Extract:
|---|

Job parameters#

When instantiating a SLURM client or executor, you can provide the parameters argument

from pyslurmutils.client import SlurmScriptRestClient

parameters={"time_limit": "02:00:00"}
client = SlurmScriptRestClient(
    url=url,
    user_name=user_name,
    token=token,
    log_directory=log_directory,
    parameters=parameters,
)

The parameters can also be overridden when submitting jobs

future = executor.submit(..., slurm_arguments={"parameters": parameters})

Documentation on all available SLURM job parameters can be found here.

Environment variables#

SLURM job environment variables can be passed in two ways.

Either by passing the environment parameter. For example:

parameters = {"environment": {"MYVAR1":"MYVALUE1"}}

Or by defining local environment variables that start with SLURM_ENV_. For example:

export SLURM_ENV_MYVAR2=MYVALUE2

In this example, the final SLURM job parameter environment will be:

environment = {
    "MYVAR1": "MYVALUE1",   # from 'environment' parameter
    "MYVAR2": "MYVALUE2",   # from SLURM_ENV_*
}

Note that the SLURM_ENV_ prefix is stripped before passing it to SLURM.

Priority of environment variables from high to low:

  1. parameters["environment"] (explicit SLURM environment parameter)

  2. SLURM_ENV_* (local environment variables prefixed with SLURM_ENV_)

Common SLURM Job Parameters#

SLURM Job Parameters Mapping#

srun/sbatch

REST

Description

--array=0,6,16-32
array="0,6,16-32"

Job array index specification

--job-name=my_process
name="my_process"

Specify a name for the job

--input=input.txt
standard_input="input.txt"

Path to stdin file

--output=output.txt

N/A

Path to stdout file. Cannot be used directly from the API. Use the parameters log_directory and std_split of SlurmRestExecutor instead.

--error=error.txt

N/A

Path to stderr file. Cannot be used directly from the API. Use the parameters log_directory and std_split of SlurmRestExecutor instead.

--time-min=30
--time-min=10:02:03
time_minimum=30
time_minimum="10:02:03"

Minimum run time for the job (minutes or HH:MM:SS)

--time=30
--time=10:02:03
time_limit=30
time_limit="10:02:03"

|---|

Given exercise 1:
Write out everything from "Priority of environment" down to "prefixed with SLURM_ENV_)" in the SLURM job parameters page, word for word.
Given exercise 2:
Repeat the lines of the records, everything from the line containing "Where should I click to: Select" down to the line containing "pos(496,108)", unchanged.

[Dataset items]

|---|

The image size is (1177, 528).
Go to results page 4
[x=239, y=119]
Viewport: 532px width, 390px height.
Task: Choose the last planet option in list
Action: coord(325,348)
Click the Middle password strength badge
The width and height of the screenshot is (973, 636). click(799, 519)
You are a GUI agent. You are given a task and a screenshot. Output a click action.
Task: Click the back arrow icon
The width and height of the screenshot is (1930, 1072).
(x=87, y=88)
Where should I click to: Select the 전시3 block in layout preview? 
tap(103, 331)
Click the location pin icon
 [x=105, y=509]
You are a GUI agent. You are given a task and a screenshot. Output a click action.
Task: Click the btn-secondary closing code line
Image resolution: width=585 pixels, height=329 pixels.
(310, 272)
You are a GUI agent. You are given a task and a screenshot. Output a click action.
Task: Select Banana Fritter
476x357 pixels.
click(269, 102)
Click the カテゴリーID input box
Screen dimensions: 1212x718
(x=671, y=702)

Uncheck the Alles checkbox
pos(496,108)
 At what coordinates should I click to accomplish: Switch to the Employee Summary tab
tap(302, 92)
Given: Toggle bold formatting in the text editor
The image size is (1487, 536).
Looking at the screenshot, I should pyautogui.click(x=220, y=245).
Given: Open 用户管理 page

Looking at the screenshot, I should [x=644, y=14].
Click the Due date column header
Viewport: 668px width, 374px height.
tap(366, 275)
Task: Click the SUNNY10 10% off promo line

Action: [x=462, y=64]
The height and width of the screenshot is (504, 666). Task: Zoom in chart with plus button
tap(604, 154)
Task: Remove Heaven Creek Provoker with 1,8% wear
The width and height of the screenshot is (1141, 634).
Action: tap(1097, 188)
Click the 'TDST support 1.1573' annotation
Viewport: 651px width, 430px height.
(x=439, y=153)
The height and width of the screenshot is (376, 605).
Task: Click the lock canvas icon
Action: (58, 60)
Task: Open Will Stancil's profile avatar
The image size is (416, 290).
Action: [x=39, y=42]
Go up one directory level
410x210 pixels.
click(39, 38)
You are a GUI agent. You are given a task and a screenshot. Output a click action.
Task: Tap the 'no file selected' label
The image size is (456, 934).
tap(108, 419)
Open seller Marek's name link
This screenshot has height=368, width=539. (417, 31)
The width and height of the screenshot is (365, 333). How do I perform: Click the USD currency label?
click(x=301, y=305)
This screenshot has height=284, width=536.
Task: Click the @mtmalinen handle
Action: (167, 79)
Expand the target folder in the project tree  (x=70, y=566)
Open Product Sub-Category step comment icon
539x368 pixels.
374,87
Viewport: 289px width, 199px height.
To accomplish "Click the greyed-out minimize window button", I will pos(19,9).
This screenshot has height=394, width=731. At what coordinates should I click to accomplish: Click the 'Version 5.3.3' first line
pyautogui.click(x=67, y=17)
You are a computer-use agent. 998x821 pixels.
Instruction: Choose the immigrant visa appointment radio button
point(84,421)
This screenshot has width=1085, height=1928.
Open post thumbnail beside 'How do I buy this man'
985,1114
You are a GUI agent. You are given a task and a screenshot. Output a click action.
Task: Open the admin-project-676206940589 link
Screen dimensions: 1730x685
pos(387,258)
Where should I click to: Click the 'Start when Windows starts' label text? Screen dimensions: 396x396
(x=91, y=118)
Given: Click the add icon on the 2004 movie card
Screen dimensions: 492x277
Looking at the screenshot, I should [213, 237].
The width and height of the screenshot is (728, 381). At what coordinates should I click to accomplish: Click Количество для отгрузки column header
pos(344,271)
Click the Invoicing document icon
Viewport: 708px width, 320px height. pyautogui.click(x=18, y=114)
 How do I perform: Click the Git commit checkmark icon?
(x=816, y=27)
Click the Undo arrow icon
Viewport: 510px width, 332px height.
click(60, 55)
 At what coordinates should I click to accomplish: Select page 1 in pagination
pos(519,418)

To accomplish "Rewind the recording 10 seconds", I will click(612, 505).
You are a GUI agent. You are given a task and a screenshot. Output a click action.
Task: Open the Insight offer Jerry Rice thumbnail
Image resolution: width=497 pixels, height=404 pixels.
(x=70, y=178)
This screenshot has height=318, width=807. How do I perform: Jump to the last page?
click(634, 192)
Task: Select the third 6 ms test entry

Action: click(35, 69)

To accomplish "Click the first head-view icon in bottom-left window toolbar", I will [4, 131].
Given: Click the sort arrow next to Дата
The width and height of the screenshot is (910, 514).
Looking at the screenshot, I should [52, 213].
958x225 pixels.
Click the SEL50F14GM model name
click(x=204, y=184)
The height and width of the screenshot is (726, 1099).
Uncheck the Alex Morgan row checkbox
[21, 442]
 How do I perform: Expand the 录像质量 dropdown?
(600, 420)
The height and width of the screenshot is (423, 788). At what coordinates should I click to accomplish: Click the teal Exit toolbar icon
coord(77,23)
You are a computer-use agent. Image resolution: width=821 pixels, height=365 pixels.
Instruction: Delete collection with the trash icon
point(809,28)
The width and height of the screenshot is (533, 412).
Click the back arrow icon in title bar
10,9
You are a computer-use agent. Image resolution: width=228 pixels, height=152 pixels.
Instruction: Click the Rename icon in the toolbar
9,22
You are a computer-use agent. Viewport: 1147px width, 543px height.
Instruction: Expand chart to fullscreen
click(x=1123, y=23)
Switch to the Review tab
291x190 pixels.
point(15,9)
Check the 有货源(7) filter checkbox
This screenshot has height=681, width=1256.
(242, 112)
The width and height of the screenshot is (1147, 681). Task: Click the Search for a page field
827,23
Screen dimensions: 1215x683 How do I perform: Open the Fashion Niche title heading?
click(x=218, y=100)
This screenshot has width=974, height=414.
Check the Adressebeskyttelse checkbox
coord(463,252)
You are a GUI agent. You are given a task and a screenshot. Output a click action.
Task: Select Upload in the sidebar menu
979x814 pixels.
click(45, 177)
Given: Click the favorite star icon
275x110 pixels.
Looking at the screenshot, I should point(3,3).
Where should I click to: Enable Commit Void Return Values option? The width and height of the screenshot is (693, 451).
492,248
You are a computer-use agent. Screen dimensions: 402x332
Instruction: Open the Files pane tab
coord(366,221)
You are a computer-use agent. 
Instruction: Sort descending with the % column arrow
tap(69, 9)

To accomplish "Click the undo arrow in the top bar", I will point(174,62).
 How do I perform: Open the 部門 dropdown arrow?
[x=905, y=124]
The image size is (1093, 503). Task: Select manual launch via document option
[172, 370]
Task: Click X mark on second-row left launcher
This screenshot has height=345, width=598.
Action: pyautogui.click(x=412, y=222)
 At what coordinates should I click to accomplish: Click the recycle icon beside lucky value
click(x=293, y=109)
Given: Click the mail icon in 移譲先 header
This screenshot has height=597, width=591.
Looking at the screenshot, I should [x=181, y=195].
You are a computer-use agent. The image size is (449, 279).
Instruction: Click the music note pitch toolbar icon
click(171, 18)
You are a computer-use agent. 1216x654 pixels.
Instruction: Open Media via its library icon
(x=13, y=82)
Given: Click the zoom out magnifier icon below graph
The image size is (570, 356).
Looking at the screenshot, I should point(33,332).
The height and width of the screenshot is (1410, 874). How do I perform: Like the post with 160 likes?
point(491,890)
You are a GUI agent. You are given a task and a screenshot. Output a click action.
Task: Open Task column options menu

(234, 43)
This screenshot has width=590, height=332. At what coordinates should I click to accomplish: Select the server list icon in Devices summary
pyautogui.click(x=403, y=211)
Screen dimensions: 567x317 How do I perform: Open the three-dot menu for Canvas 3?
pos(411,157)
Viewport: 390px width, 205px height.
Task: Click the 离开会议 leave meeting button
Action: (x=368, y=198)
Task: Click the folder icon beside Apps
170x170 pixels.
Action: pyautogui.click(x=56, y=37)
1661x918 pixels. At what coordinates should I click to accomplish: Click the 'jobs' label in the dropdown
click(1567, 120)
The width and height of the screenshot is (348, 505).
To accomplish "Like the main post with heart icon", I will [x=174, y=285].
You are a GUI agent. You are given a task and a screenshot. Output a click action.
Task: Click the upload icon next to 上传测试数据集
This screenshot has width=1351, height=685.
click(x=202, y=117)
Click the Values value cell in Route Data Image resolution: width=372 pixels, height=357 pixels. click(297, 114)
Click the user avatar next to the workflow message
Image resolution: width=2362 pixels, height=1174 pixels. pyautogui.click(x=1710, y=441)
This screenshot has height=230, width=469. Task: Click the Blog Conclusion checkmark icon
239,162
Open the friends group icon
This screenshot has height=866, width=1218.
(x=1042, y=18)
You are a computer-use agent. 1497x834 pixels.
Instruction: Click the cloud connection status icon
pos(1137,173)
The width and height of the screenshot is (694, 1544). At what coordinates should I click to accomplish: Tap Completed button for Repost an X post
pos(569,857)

|---|

Output 1:
Priority of environment variables from high to low:

  1. parameters["environment"] (explicit SLURM environment parameter)

  2. SLURM_ENV_* (local environment variables prefixed with SLURM_ENV_)

Output 2:
Where should I click to: Select the 전시3 block in layout preview? 
tap(103, 331)
Click the location pin icon
 [x=105, y=509]
You are a GUI agent. You are given a task and a screenshot. Output a click action.
Task: Click the btn-secondary closing code line
Image resolution: width=585 pixels, height=329 pixels.
(310, 272)
You are a GUI agent. You are given a task and a screenshot. Output a click action.
Task: Select Banana Fritter
476x357 pixels.
click(269, 102)
Click the カテゴリーID input box
Screen dimensions: 1212x718
(x=671, y=702)

Uncheck the Alles checkbox
pos(496,108)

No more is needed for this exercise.